:: What this task involves ::
Only the lines from the one bearing "Instruction: Open audio" through the end of the entries should be output, exactly as they stand, and pictures should be skipped.

:: Data for the task ::
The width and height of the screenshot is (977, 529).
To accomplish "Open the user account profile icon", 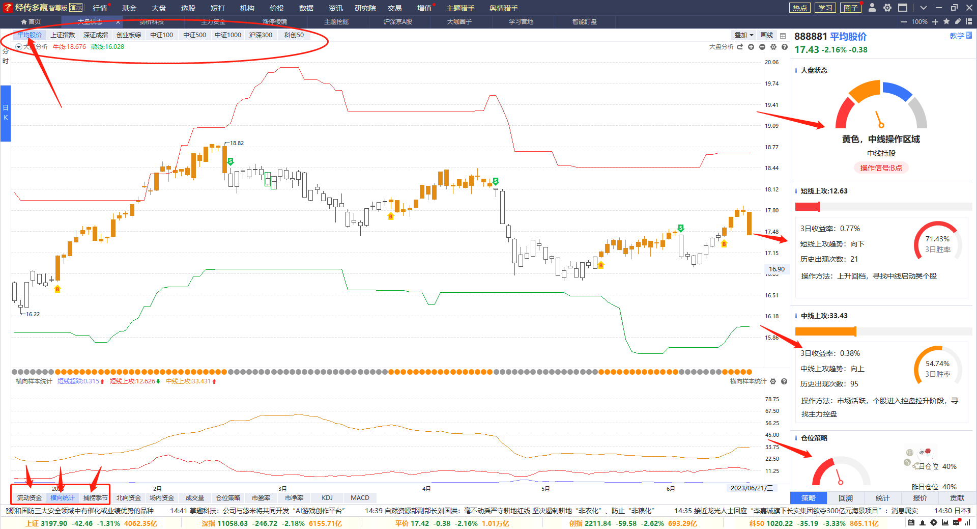I will tap(872, 8).
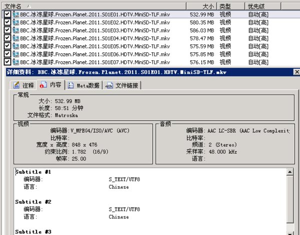Screen dimensions: 300x235
Task: Click video file icon of S01E02
Action: pos(16,22)
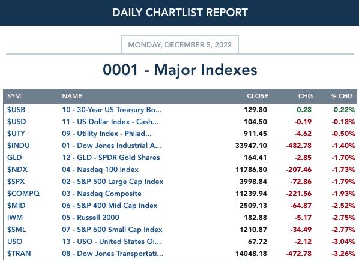Click the $SPX symbol link
Screen dimensions: 359x262
click(x=16, y=182)
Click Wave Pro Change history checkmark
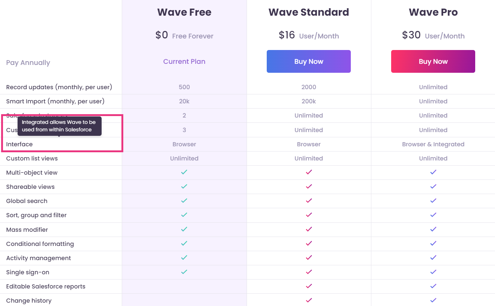Image resolution: width=495 pixels, height=306 pixels. [x=433, y=300]
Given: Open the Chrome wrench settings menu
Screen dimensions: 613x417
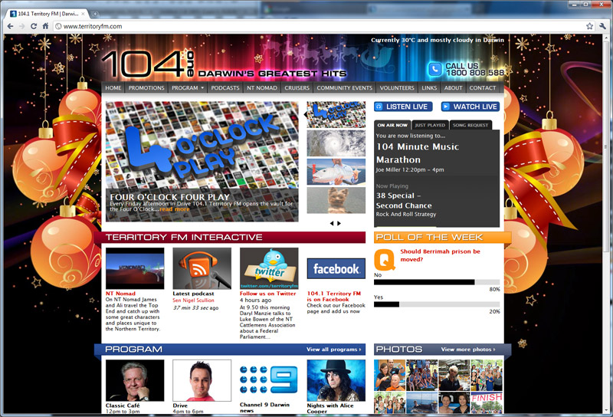Looking at the screenshot, I should (x=602, y=26).
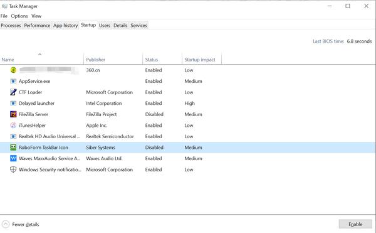Toggle sort order via Name column arrow
Image resolution: width=376 pixels, height=233 pixels.
(40, 54)
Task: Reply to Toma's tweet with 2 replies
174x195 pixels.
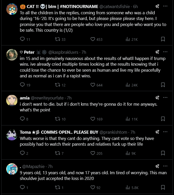Action: [23, 153]
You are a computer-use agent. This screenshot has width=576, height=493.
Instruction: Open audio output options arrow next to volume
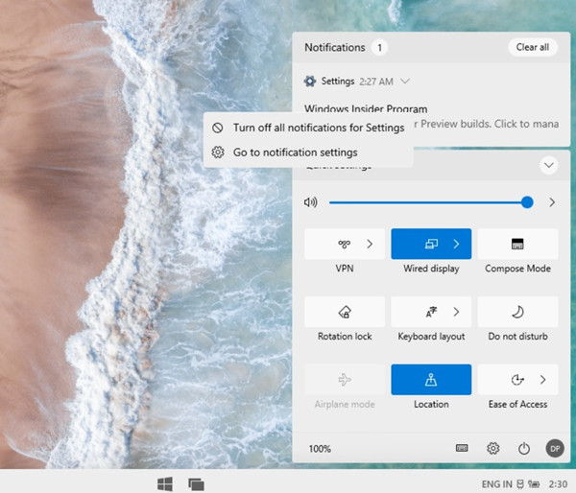(552, 202)
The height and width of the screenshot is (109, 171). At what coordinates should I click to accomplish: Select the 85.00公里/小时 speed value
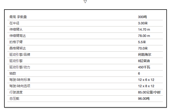point(149,92)
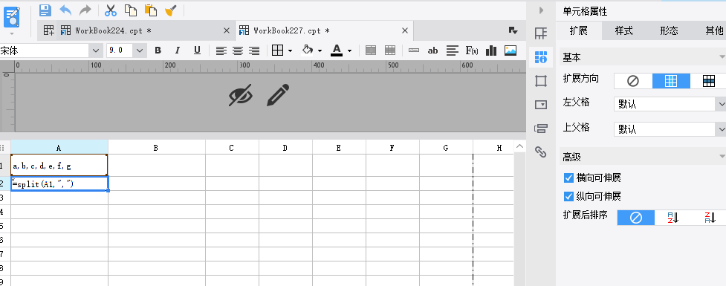The width and height of the screenshot is (726, 286).
Task: Toggle bold formatting button
Action: (158, 51)
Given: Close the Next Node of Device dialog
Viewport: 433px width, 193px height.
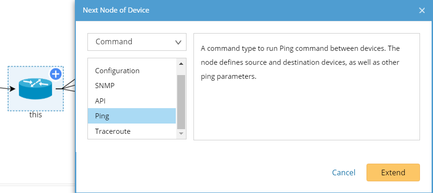Looking at the screenshot, I should [422, 10].
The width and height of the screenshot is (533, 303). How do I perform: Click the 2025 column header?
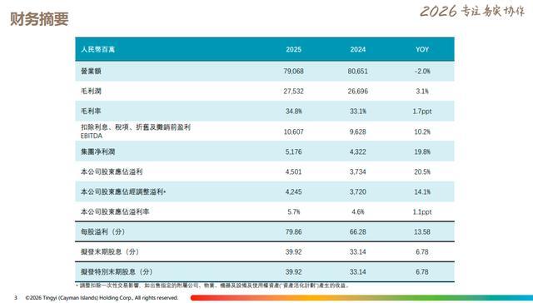[294, 50]
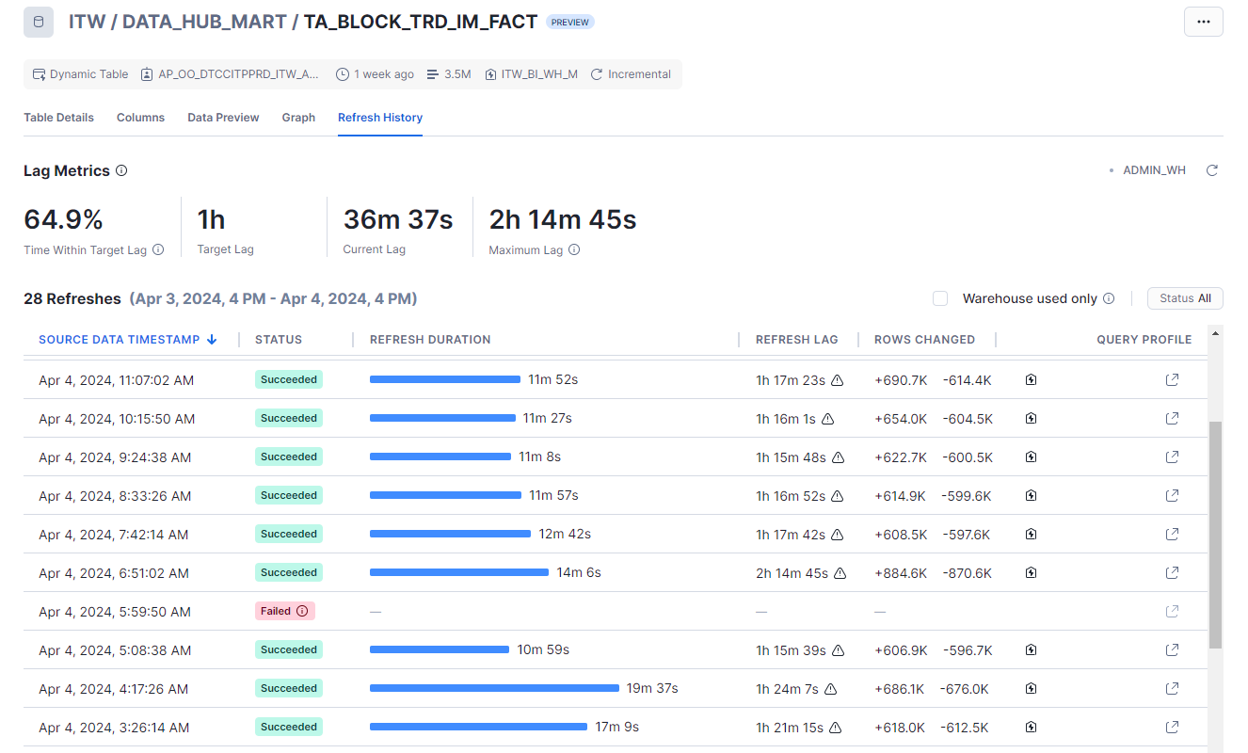Screen dimensions: 1248x753
Task: Click the DATA_HUB_MART breadcrumb link
Action: [x=204, y=22]
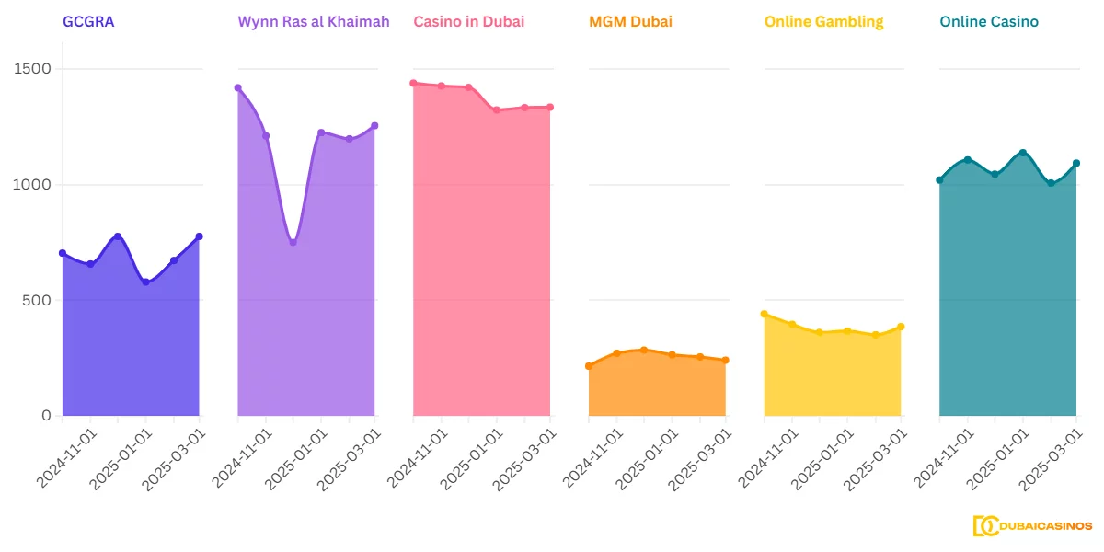The image size is (1104, 552).
Task: Click the Wynn Ras al Khaimah title
Action: [x=314, y=21]
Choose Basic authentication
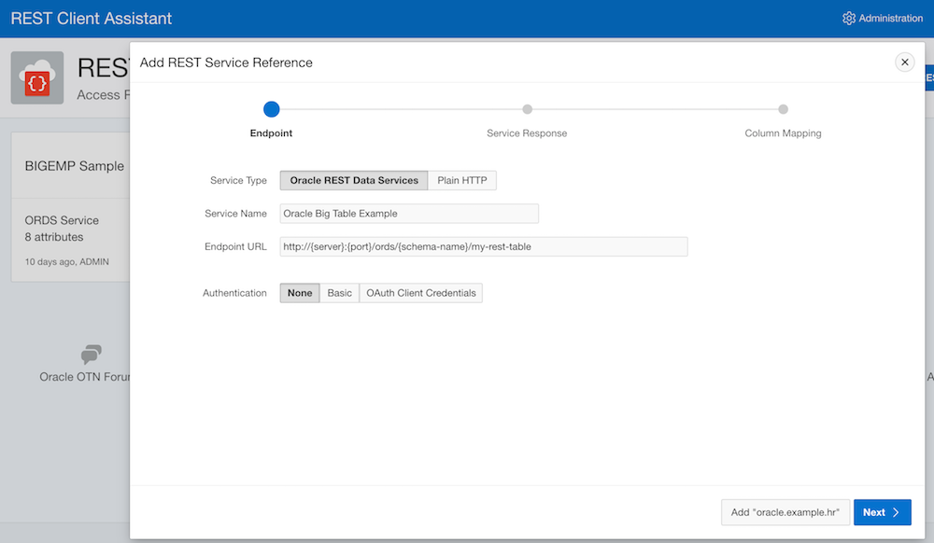Image resolution: width=934 pixels, height=543 pixels. 339,292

:: Answer below ::
Instruction: Open audio output options arrow next to volume
(552, 202)
The height and width of the screenshot is (109, 171). At what coordinates should I click to accomplish: Select the 85.00公里/小时 speed value
point(149,92)
The width and height of the screenshot is (726, 286).
Task: Toggle bold formatting button
Action: (158, 51)
Given: Close the Next Node of Device dialog
Viewport: 433px width, 193px height.
Looking at the screenshot, I should [422, 10].
The width and height of the screenshot is (533, 303). How do I perform: Click the 2025 column header?
[294, 50]
Screen dimensions: 1248x753
Task: Click the DATA_HUB_MART breadcrumb link
Action: [x=204, y=22]
The image size is (1104, 552).
Task: Click the Wynn Ras al Khaimah title
Action: [x=314, y=21]
Choose Basic authentication
Image resolution: width=934 pixels, height=543 pixels. 339,292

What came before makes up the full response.